Saved data entries:
****************************************
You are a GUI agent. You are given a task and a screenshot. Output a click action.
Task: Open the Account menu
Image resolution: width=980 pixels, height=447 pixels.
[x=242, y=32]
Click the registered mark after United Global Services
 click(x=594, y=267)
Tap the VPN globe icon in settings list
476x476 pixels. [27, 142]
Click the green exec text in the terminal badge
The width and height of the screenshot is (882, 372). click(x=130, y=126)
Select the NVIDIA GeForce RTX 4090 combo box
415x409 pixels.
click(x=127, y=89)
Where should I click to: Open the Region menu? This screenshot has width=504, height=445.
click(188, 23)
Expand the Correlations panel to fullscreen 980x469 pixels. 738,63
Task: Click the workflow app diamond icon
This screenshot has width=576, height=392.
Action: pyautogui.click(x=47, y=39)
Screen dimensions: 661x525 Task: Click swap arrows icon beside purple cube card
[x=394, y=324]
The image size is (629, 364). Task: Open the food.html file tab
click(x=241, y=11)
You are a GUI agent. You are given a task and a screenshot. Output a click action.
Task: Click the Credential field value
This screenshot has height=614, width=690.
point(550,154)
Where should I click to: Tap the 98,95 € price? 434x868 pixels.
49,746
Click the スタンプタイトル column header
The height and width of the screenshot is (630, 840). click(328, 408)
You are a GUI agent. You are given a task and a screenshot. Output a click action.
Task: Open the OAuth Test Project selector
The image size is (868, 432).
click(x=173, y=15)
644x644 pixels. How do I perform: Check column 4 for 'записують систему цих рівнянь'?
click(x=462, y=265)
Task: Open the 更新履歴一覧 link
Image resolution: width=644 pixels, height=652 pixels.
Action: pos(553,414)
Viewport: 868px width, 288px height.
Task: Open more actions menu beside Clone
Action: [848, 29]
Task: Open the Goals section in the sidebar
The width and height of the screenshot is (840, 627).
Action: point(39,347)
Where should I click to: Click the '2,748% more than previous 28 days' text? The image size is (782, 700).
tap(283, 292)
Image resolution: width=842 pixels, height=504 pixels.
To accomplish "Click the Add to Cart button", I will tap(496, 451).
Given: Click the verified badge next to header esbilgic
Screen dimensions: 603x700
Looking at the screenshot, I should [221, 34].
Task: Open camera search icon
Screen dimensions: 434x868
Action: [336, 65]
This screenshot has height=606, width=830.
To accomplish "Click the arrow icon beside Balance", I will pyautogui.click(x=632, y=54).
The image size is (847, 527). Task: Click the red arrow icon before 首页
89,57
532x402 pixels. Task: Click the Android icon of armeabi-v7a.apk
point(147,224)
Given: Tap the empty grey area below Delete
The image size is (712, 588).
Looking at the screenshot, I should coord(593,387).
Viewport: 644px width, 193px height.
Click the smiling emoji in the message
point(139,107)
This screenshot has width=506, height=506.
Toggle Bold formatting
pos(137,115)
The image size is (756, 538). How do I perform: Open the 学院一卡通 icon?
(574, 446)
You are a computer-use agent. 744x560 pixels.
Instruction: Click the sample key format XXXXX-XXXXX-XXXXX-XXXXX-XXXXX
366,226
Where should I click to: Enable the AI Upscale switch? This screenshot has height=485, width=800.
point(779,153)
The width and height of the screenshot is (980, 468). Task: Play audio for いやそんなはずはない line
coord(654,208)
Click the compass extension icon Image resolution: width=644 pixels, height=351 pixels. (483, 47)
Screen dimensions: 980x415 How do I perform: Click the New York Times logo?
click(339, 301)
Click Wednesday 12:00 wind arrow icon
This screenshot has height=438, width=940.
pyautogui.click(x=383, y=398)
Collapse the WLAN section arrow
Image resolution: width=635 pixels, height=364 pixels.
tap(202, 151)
****************************************
Exercise details: Please make an exact copy of the lines above from the line with "The image size is (629, 364)." through the line with "Image resolution: width=842", both ends included.

Solution for this problem:
The image size is (629, 364). Task: Open the food.html file tab
click(x=241, y=11)
You are a GUI agent. You are given a task and a screenshot. Output a click action.
Task: Click the Credential field value
This screenshot has height=614, width=690.
point(550,154)
Where should I click to: Tap the 98,95 € price? 434x868 pixels.
49,746
Click the スタンプタイトル column header
The height and width of the screenshot is (630, 840). click(328, 408)
You are a GUI agent. You are given a task and a screenshot. Output a click action.
Task: Open the OAuth Test Project selector
The image size is (868, 432).
click(x=173, y=15)
644x644 pixels. How do I perform: Check column 4 for 'записують систему цих рівнянь'?
click(x=462, y=265)
Task: Open the 更新履歴一覧 link
Image resolution: width=644 pixels, height=652 pixels.
Action: pos(553,414)
Viewport: 868px width, 288px height.
Task: Open more actions menu beside Clone
Action: [848, 29]
Task: Open the Goals section in the sidebar
The width and height of the screenshot is (840, 627).
Action: point(39,347)
Where should I click to: Click the '2,748% more than previous 28 days' text? The image size is (782, 700).
tap(283, 292)
Image resolution: width=842 pixels, height=504 pixels.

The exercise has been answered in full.